↓

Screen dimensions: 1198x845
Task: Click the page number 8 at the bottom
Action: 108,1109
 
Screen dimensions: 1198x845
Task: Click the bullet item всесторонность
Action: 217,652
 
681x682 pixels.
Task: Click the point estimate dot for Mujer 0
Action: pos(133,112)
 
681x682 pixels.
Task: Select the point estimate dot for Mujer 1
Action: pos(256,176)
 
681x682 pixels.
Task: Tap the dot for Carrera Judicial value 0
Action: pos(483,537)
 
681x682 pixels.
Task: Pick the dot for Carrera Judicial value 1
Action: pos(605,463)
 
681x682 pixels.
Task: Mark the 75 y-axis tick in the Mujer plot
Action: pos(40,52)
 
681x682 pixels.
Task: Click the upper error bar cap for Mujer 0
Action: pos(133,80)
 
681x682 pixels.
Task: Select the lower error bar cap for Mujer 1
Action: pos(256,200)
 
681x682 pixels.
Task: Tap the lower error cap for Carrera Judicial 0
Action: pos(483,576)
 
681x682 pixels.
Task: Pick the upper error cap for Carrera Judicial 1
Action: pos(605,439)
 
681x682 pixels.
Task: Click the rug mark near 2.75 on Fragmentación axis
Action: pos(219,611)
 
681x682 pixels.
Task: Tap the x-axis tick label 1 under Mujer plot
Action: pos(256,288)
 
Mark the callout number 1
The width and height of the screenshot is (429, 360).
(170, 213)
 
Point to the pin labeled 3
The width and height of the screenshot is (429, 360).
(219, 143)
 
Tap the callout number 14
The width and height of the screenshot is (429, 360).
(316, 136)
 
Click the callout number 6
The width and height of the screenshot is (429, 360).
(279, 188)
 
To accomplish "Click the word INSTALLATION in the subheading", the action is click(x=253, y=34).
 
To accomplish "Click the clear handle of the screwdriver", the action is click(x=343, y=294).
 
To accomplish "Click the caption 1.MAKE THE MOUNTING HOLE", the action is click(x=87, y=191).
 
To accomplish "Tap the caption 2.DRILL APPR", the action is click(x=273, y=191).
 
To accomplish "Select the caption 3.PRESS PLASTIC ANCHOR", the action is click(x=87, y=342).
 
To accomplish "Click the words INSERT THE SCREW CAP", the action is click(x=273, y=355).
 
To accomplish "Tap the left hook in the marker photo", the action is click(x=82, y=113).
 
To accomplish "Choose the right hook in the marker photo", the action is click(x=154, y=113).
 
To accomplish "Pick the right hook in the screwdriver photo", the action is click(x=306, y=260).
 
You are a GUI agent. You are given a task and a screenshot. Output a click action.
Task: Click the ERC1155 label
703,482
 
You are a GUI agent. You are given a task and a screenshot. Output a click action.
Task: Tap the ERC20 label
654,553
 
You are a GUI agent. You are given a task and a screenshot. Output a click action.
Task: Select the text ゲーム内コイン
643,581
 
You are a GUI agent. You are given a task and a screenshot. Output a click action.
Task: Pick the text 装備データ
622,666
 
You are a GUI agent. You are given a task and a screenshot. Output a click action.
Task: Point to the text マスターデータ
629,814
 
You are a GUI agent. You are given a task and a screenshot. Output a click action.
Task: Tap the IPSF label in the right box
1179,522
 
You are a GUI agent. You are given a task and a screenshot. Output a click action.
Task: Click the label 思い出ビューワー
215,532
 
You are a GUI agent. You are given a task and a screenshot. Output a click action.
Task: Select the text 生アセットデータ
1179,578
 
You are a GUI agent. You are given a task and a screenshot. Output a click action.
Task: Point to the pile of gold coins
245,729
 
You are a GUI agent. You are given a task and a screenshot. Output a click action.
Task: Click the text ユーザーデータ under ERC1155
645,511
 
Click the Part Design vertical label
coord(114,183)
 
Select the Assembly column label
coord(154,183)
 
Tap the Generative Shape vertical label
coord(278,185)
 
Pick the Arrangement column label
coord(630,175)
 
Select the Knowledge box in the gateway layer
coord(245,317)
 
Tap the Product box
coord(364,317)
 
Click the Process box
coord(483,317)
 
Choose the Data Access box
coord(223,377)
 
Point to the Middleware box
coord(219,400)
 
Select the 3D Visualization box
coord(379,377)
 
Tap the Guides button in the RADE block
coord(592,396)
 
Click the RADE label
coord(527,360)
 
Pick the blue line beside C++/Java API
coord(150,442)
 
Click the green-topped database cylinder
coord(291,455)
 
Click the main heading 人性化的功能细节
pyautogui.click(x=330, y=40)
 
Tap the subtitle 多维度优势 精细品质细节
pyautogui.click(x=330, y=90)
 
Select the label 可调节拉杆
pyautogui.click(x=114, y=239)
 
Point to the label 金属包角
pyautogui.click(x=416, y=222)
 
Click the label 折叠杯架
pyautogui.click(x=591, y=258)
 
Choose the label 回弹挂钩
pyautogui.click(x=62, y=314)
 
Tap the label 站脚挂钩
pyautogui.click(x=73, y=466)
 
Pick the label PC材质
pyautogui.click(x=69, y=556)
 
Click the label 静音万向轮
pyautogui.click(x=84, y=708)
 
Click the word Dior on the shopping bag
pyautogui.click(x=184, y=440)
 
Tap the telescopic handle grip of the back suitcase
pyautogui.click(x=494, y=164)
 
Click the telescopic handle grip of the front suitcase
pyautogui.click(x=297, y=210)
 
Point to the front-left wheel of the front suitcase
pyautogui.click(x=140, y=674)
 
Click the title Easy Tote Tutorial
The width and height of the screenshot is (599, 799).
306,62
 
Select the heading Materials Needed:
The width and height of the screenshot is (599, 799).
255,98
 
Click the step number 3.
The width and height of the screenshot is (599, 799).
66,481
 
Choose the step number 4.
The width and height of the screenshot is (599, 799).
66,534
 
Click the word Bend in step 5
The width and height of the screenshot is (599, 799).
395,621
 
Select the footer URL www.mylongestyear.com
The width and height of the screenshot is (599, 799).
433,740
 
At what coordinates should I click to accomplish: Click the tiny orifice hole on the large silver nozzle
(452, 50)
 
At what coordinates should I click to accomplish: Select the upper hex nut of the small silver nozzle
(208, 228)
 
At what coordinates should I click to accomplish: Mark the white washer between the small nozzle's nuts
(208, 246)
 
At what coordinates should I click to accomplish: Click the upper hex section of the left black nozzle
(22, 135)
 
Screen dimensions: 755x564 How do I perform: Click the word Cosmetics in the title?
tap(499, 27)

↑

*STATED EXERCISE*:
Return all of the data above, line for line, with no changes.

*TASK SOLUTION*:
Screen dimensions: 1198x845
Task: Click the page number 8 at the bottom
Action: 108,1109
 
Screen dimensions: 1198x845
Task: Click the bullet item всесторонность
Action: 217,652
 
681x682 pixels.
Task: Click the point estimate dot for Mujer 0
Action: pos(133,112)
 
681x682 pixels.
Task: Select the point estimate dot for Mujer 1
Action: pos(256,176)
 
681x682 pixels.
Task: Tap the dot for Carrera Judicial value 0
Action: pos(483,537)
 
681x682 pixels.
Task: Pick the dot for Carrera Judicial value 1
Action: pos(605,463)
 
681x682 pixels.
Task: Mark the 75 y-axis tick in the Mujer plot
Action: pos(40,52)
 
681x682 pixels.
Task: Click the upper error bar cap for Mujer 0
Action: pos(133,80)
 
681x682 pixels.
Task: Select the lower error bar cap for Mujer 1
Action: pos(256,200)
 
681x682 pixels.
Task: Tap the lower error cap for Carrera Judicial 0
Action: pos(483,576)
 
681x682 pixels.
Task: Pick the upper error cap for Carrera Judicial 1
Action: pos(605,439)
 
681x682 pixels.
Task: Click the rug mark near 2.75 on Fragmentación axis
Action: pos(219,611)
 
681x682 pixels.
Task: Tap the x-axis tick label 1 under Mujer plot
Action: pos(256,288)
 
Mark the callout number 1
The width and height of the screenshot is (429, 360).
(170, 213)
 
Point to the pin labeled 3
The width and height of the screenshot is (429, 360).
(219, 143)
 
Tap the callout number 14
The width and height of the screenshot is (429, 360).
(316, 136)
 
Click the callout number 6
The width and height of the screenshot is (429, 360).
(279, 188)
 
To accomplish "Click the word INSTALLATION in the subheading", the action is click(x=253, y=34).
 
To accomplish "Click the clear handle of the screwdriver", the action is click(x=343, y=294).
 
To accomplish "Click the caption 1.MAKE THE MOUNTING HOLE", the action is click(x=87, y=191).
 
To accomplish "Tap the caption 2.DRILL APPR", the action is click(x=273, y=191).
 
To accomplish "Select the caption 3.PRESS PLASTIC ANCHOR", the action is click(x=87, y=342).
 
To accomplish "Click the words INSERT THE SCREW CAP", the action is click(x=273, y=355).
 
To accomplish "Tap the left hook in the marker photo", the action is click(x=82, y=113).
 
To accomplish "Choose the right hook in the marker photo", the action is click(x=154, y=113).
 
To accomplish "Pick the right hook in the screwdriver photo", the action is click(x=306, y=260).
 
You are a GUI agent. You are given a task and a screenshot. Output a click action.
Task: Click the ERC1155 label
703,482
 
You are a GUI agent. You are given a task and a screenshot. Output a click action.
Task: Tap the ERC20 label
654,553
 
You are a GUI agent. You are given a task and a screenshot. Output a click action.
Task: Select the text ゲーム内コイン
643,581
 
You are a GUI agent. You are given a task and a screenshot. Output a click action.
Task: Pick the text 装備データ
622,666
 
You are a GUI agent. You are given a task and a screenshot. Output a click action.
Task: Point to the text マスターデータ
629,814
 
You are a GUI agent. You are given a task and a screenshot. Output a click action.
Task: Tap the IPSF label in the right box
1179,522
 
You are a GUI agent. You are given a task and a screenshot. Output a click action.
Task: Click the label 思い出ビューワー
215,532
 
You are a GUI agent. You are given a task and a screenshot. Output a click action.
Task: Select the text 生アセットデータ
1179,578
 
You are a GUI agent. You are given a task and a screenshot. Output a click action.
Task: Point to the pile of gold coins
245,729
 
You are a GUI agent. You are given a task and a screenshot. Output a click action.
Task: Click the text ユーザーデータ under ERC1155
645,511
 
Click the Part Design vertical label
coord(114,183)
 
Select the Assembly column label
coord(154,183)
 
Tap the Generative Shape vertical label
coord(278,185)
 
Pick the Arrangement column label
coord(630,175)
 
Select the Knowledge box in the gateway layer
coord(245,317)
 
Tap the Product box
coord(364,317)
 
Click the Process box
coord(483,317)
 
Choose the Data Access box
coord(223,377)
 
Point to the Middleware box
coord(219,400)
 
Select the 3D Visualization box
coord(379,377)
 
Tap the Guides button in the RADE block
coord(592,396)
 
Click the RADE label
coord(527,360)
 
Pick the blue line beside C++/Java API
coord(150,442)
 
Click the green-topped database cylinder
coord(291,455)
 
Click the main heading 人性化的功能细节
pyautogui.click(x=330, y=40)
 
Tap the subtitle 多维度优势 精细品质细节
pyautogui.click(x=330, y=90)
 
Select the label 可调节拉杆
pyautogui.click(x=114, y=239)
 
Point to the label 金属包角
pyautogui.click(x=416, y=222)
 
Click the label 折叠杯架
pyautogui.click(x=591, y=258)
 
Choose the label 回弹挂钩
pyautogui.click(x=62, y=314)
 
Tap the label 站脚挂钩
pyautogui.click(x=73, y=466)
 
Pick the label PC材质
pyautogui.click(x=69, y=556)
 
Click the label 静音万向轮
pyautogui.click(x=84, y=708)
 
Click the word Dior on the shopping bag
pyautogui.click(x=184, y=440)
 
Tap the telescopic handle grip of the back suitcase
pyautogui.click(x=494, y=164)
 
Click the telescopic handle grip of the front suitcase
pyautogui.click(x=297, y=210)
 
Point to the front-left wheel of the front suitcase
pyautogui.click(x=140, y=674)
 
Click the title Easy Tote Tutorial
The width and height of the screenshot is (599, 799).
306,62
 
Select the heading Materials Needed:
The width and height of the screenshot is (599, 799).
255,98
 
Click the step number 3.
The width and height of the screenshot is (599, 799).
66,481
 
Choose the step number 4.
The width and height of the screenshot is (599, 799).
66,534
 
Click the word Bend in step 5
The width and height of the screenshot is (599, 799).
395,621
 
Select the footer URL www.mylongestyear.com
The width and height of the screenshot is (599, 799).
433,740
 
At what coordinates should I click to accomplish: Click the tiny orifice hole on the large silver nozzle
(452, 50)
 
At what coordinates should I click to accomplish: Select the upper hex nut of the small silver nozzle
(208, 228)
 
At what coordinates should I click to accomplish: Mark the white washer between the small nozzle's nuts
(208, 246)
 
At what coordinates should I click to accomplish: Click the upper hex section of the left black nozzle
(22, 135)
 
Screen dimensions: 755x564 How do I perform: Click the word Cosmetics in the title?
tap(499, 27)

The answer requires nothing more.